→ Exercise objective
What follows is a listing; repeat exactly, and only, its lines from the one holding "1384x868 pixels." through the last, leaving any pictures out.

→ Information supplied
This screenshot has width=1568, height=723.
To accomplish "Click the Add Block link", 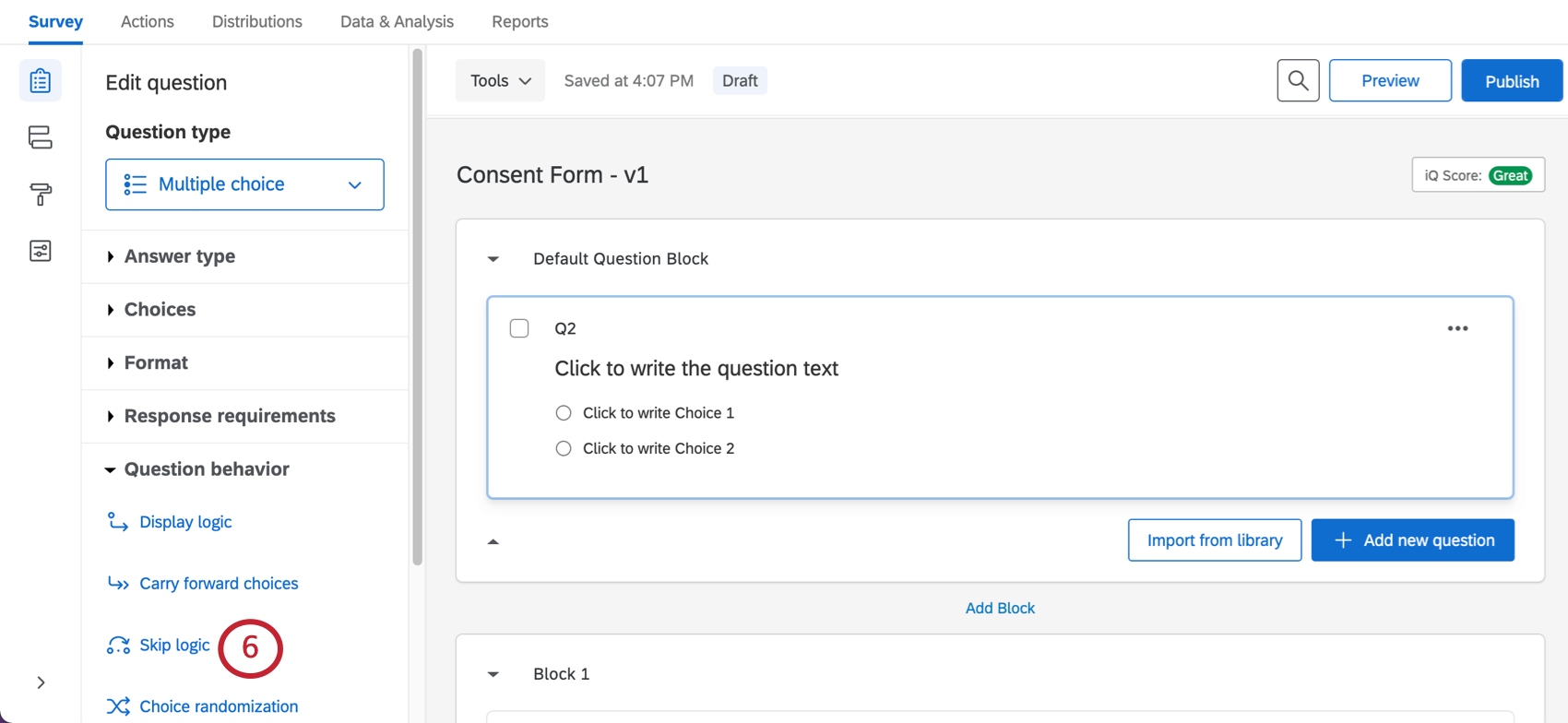I will [1000, 608].
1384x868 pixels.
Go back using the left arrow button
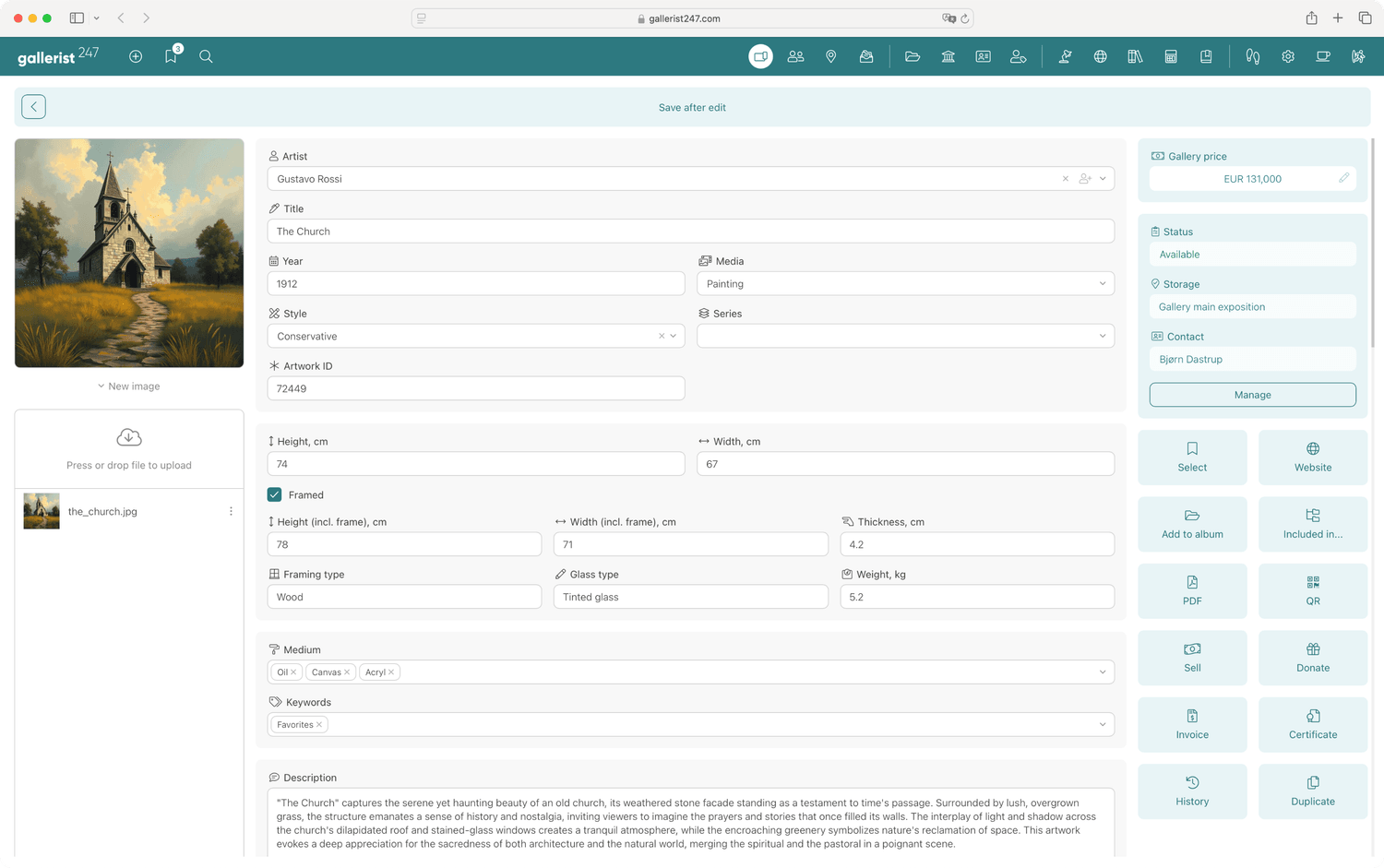(x=34, y=107)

→ Completed task
1384x868 pixels.
Go back using the left arrow button
(x=34, y=107)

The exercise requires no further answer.